Poundland meanwhile called a total ban on selling knives last year. The grocery outlets have been under pressure from a growing knife violence scourge. Sadly, regulating the sale of kitchen knives will do little to stop the violence.
Over the first three months of 2019, England experienced 41 people killed by a knife based on a BBC report. According to the LA Times, “There were 285 knife homicides in England and Wales from April 1, 2017, to March 31, 2018, the highest number since comparable records began in 1946.”
England has a population of just under 56 million. The LA Times article continues: “Knives are the most common weapon used in slayings in the UK, where guns are tightly restricted.
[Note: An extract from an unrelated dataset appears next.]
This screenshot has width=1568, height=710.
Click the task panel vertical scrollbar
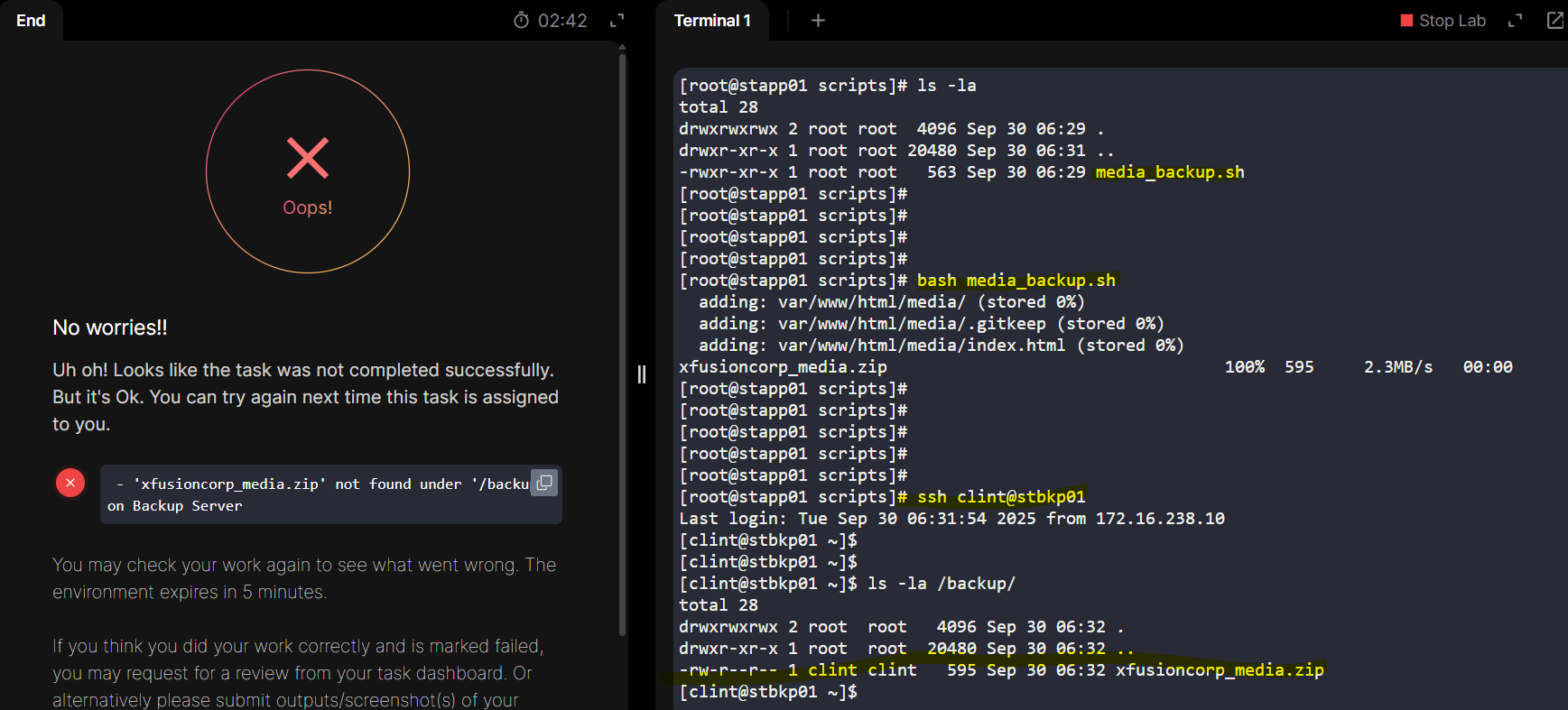point(622,343)
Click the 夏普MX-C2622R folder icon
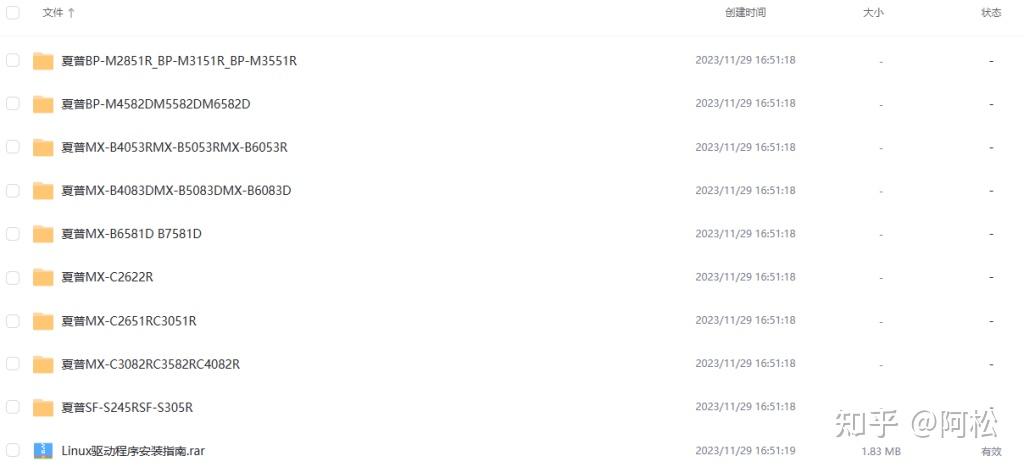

About 40 percent of the country’s homicide victims were stabbed to death last year, while only 4 percent were shot.”
The Guardian also noted the rising knife violence in the UK. Possible reasons cited are cuts to police forces across the country, but it does not give the ethnic breakdown of the grim fact that nearly 40 000 knife-related crimes were committed in England in 2018.
According to the BBC, “Single kitchen knives are the most frequently stolen knives, Asda said, prompting the decision to stop their sale by the end of April.” Nick Jones, Asda senior vice-president, said the company had a “responsibility to support the communities we serve”.
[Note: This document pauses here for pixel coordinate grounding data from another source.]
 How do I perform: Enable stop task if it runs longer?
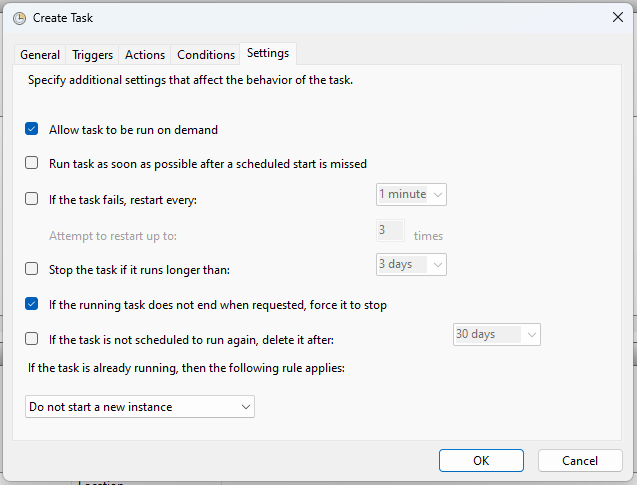(32, 269)
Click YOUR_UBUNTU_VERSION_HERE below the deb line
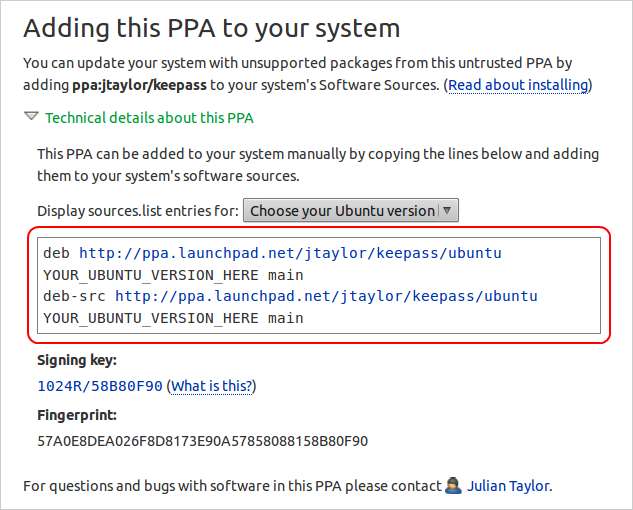Screen dimensions: 633x510 [151, 275]
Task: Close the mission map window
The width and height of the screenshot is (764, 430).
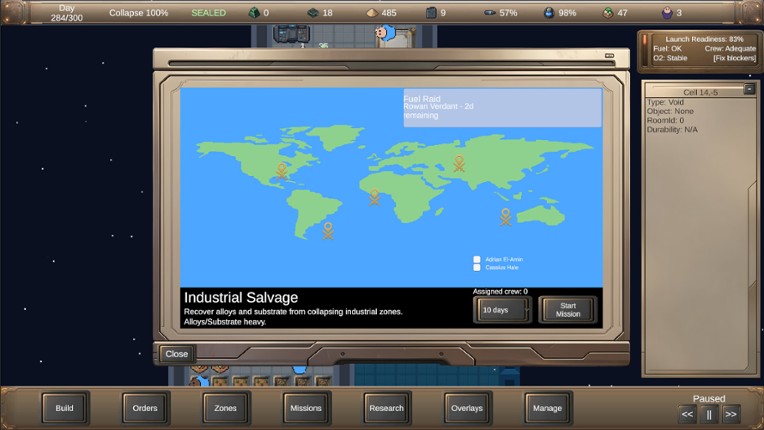Action: pyautogui.click(x=176, y=354)
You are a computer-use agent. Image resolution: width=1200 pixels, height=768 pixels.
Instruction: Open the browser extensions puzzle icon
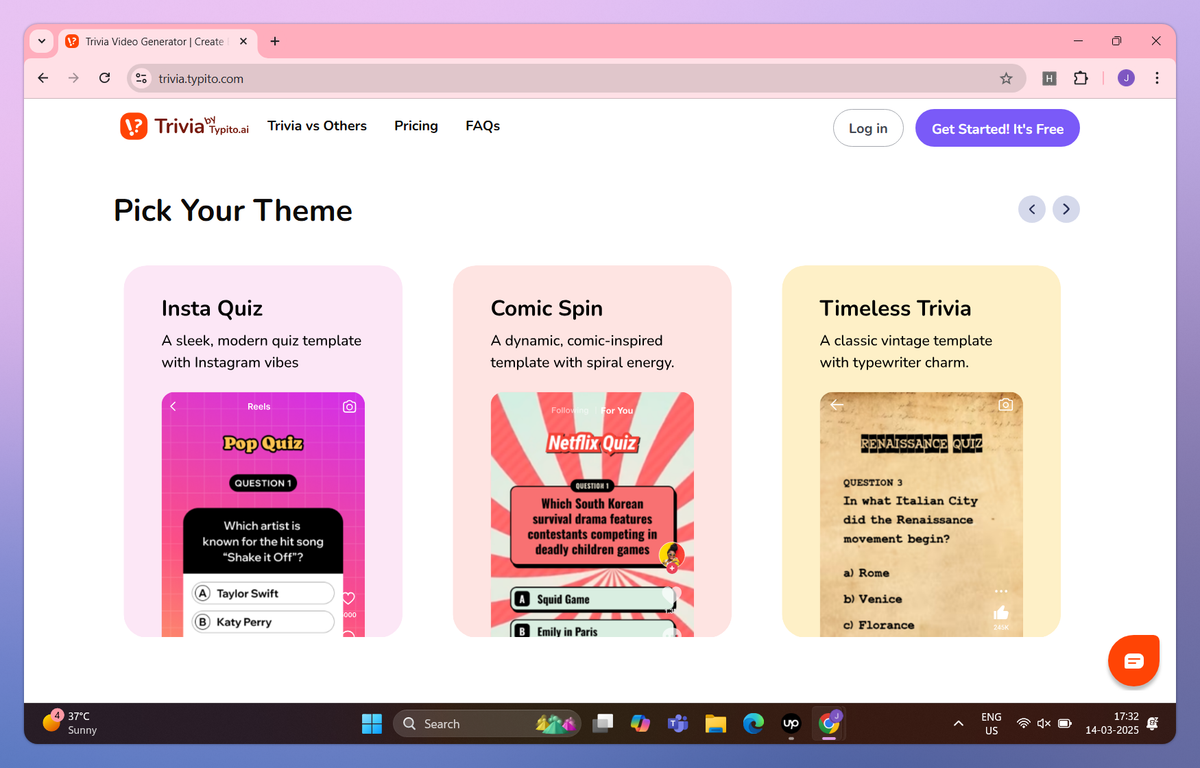[1081, 77]
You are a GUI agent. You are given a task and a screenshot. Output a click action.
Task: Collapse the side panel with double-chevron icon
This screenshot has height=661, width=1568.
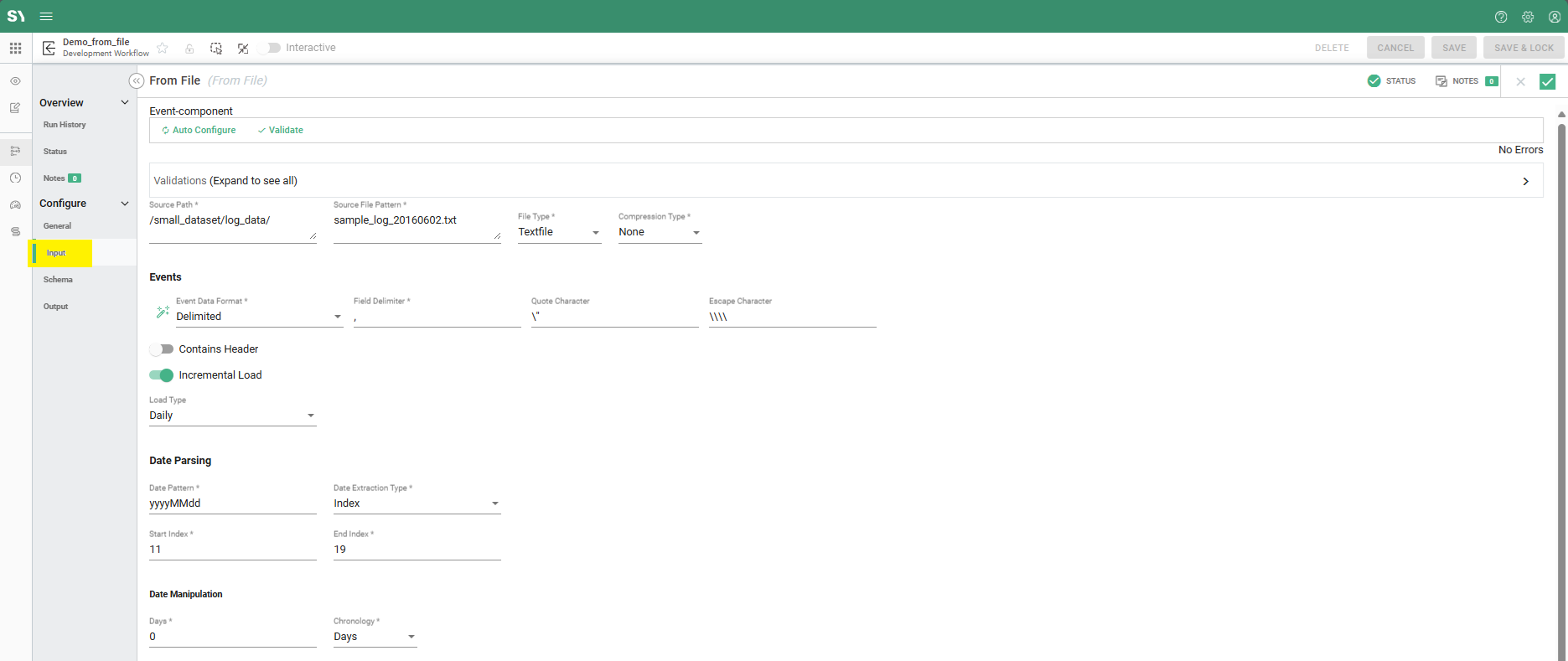[x=136, y=80]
He added: “Whilst we have already taken steps to restrict the sale of knives to ensure that they do not fall into the wrong hands, we felt there was more we could be doing to support those looking at how to bring this issue under control.”
In Germany, police reported more than 4 100 knife-related crimes in 2018, compared to around 3 800 reported during 2017 — and only 400 in 2008. Overall, during the past ten years, knife-related crimes in Germany have increased by more than 900 percent — coinciding with the country’s open-border policy.
German media do not actually report most knife-related violence. Crimes that are reported are often dismissed as “isolated incidents” and mainstream pundits claim that it is unrelated to mass immigration.
But many crime reports, including those in police blotters, omit references to the nationalities of the perpetrators and victims — apparently to avoid inflaming anti-immigration sentiments. But it has created a lack of official statistics which seemingly allows German authorities to pretend that the problem is imaginary.
Germany’s knife-crime epidemic has continued nonstop into 2019. During the first 45 days of 2019, police reported more than 500 knife crimes — a staggering average of 11 per day.
The Conference of Interior Ministers [Innenministerkonferenz, IMK], during a debate on law enforcement issues between the interior ministers of Germany’s 16 federal states, decided that federal crime statistics should include data about knife violence. But before that can happen, German authorities must first “develop guidelines” for statistics on knife crimes, and also “convert technical registration systems in the federal states”.
Oliver Malchow, chairman of the German Police Union [Gewerkschaft der Polizei, GdP] called on the government to speed-up the collection of data on knife crimes last month. “We have heard it will not take place until 2022, but we think that is too late.”
Currently, the Federal Criminal Police Office [Bundeskriminalamt, BKA] “can make no statements as to whether attacks with knives in Germany are increasing”.
Knife crimes have increased across Europe. In Italy, a 33-year-old Libyan national was arrested by Carabinieri police on Friday after stabbing and injuring two passers-by at Milan’s central station, sources said.